I spent part of the week (as I do now) collating voices from higher education about their needs and challenges across the current landscape, but also down the line for the next academic year.
It was Monday, so as well as having a few online meetings, responding to e-mails, I was also writing stuff too. There was an interesting discussion on the Twitter about the term blended learning. Started off by this tweet from Peter Bryant.
I am finding the notion of blended learning to be increasingly problematic. Its like saying the drink has to be a milkshake because it blends fruit and milk. So, it must be good. But do you want o need a milkshake?

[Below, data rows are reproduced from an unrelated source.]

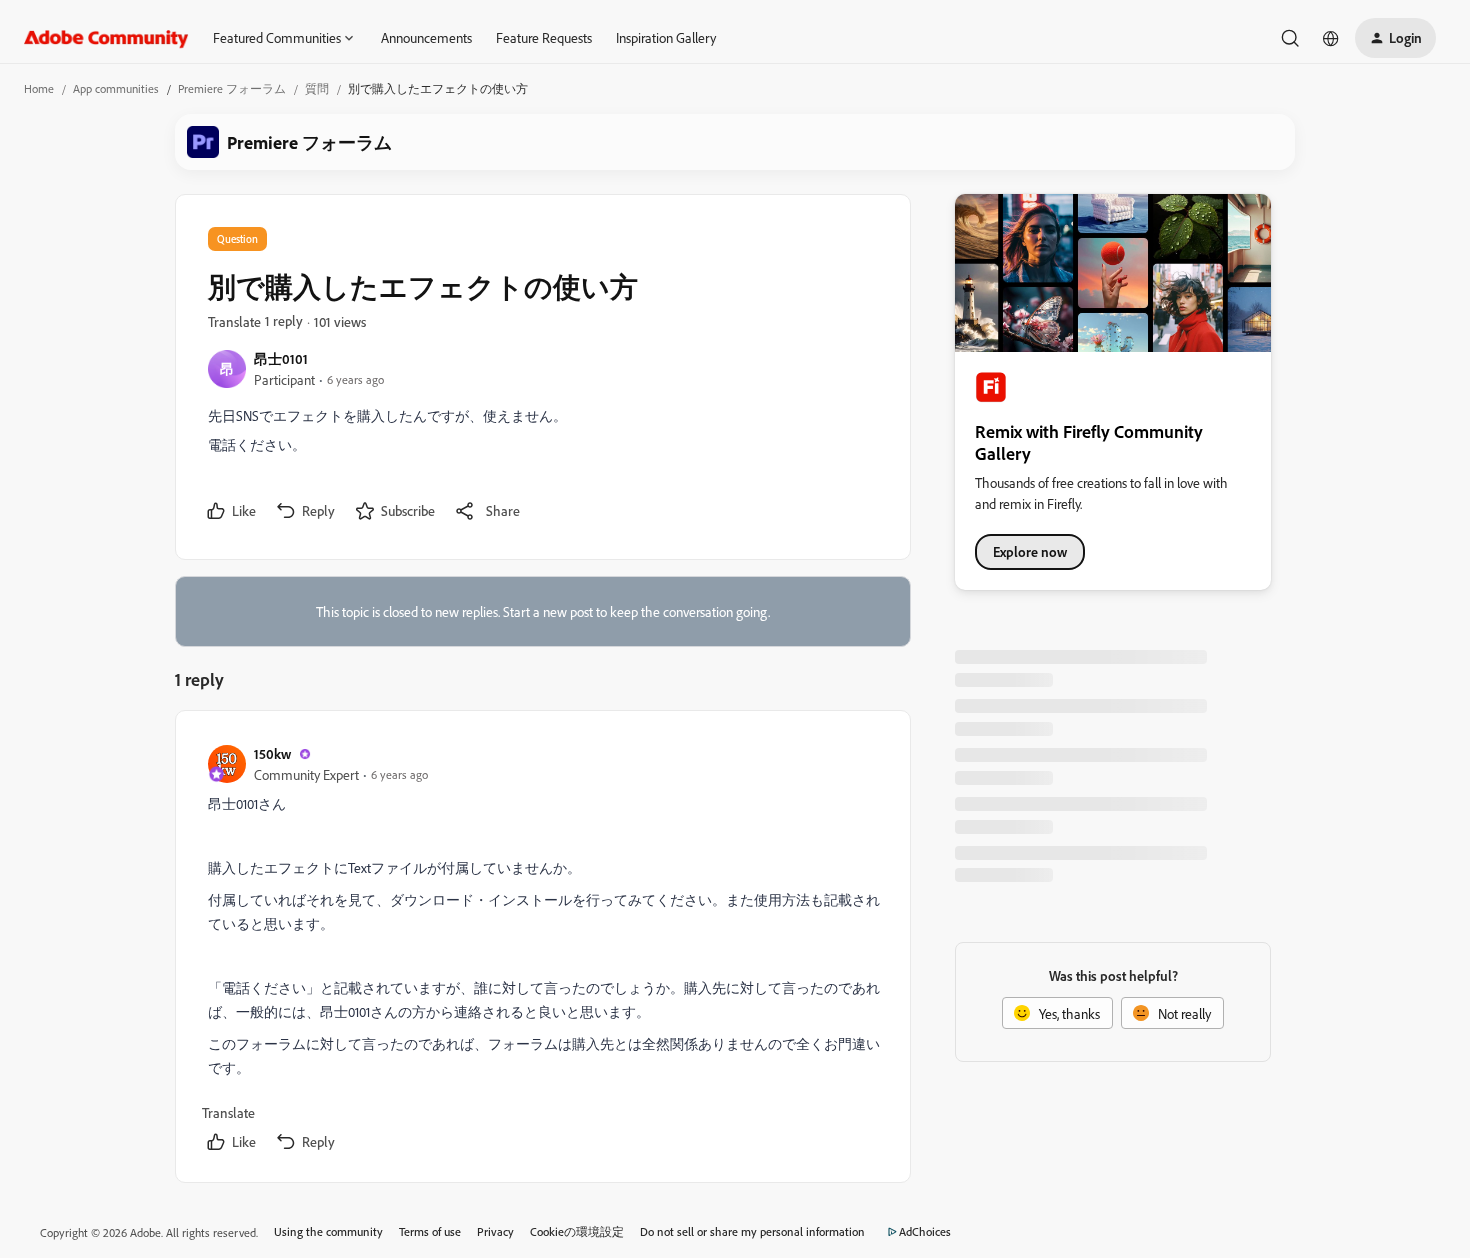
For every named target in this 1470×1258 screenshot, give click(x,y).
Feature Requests (544, 37)
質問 (317, 88)
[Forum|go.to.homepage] (106, 38)
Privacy (495, 1231)
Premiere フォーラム (232, 88)
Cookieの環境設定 (577, 1231)
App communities (116, 88)
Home (39, 88)
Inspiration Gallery (666, 37)
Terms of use (430, 1231)
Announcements (426, 37)
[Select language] (1331, 38)
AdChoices (925, 1231)
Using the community (328, 1231)
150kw (272, 753)
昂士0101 (281, 358)
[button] (1395, 38)
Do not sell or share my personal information (752, 1231)
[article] (542, 950)
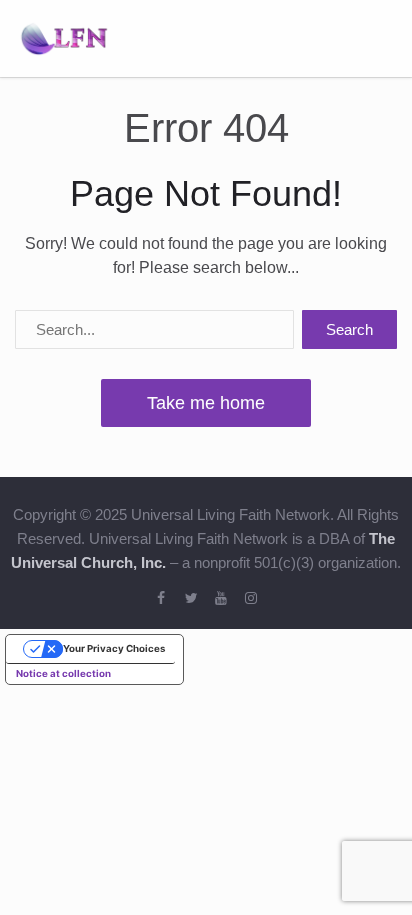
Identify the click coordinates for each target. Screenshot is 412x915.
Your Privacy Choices (114, 648)
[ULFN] (64, 36)
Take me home (206, 403)
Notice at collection (63, 673)
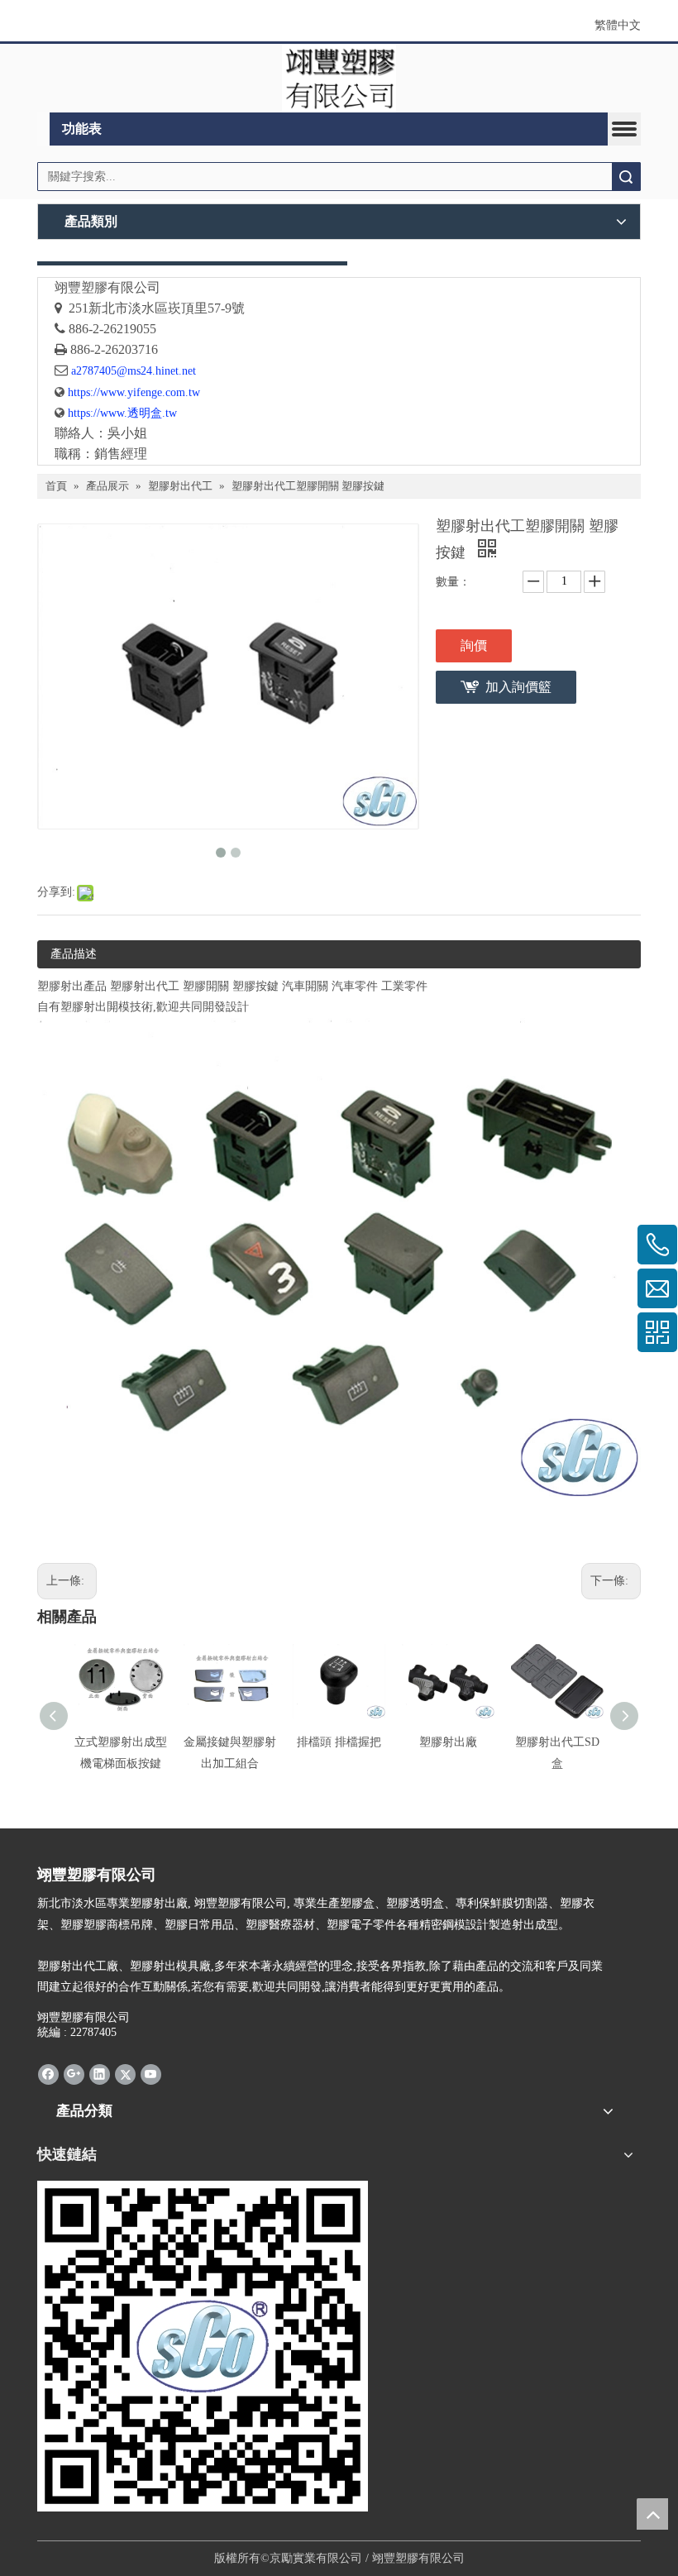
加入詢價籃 (518, 687)
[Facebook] (48, 2073)
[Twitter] (125, 2073)
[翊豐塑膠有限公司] (339, 78)
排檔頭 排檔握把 (339, 1742)
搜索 (626, 176)
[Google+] (74, 2073)
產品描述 (73, 954)
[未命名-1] (192, 263)
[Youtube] (151, 2073)
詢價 (474, 645)
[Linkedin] (99, 2073)
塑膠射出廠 (448, 1742)
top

What do you get out of drinking this blended masterpiece? #EDEN19
I do agree with the sentiment of Peter’s tweet that the assumption blended is somehow better than other kinds of learning is flawed.
Reflecting on this more I thought about it, I realised that we’ve always had “blended” learning.
I posted my response to his tweet.
Hasn't learning always been "blended"? In the olden days (well when I was at University) we had blended learning. We had big lectures, small discussions, working in the library, in groups, individually, working remotely, working in coffee places (well it was tea shops and pubs).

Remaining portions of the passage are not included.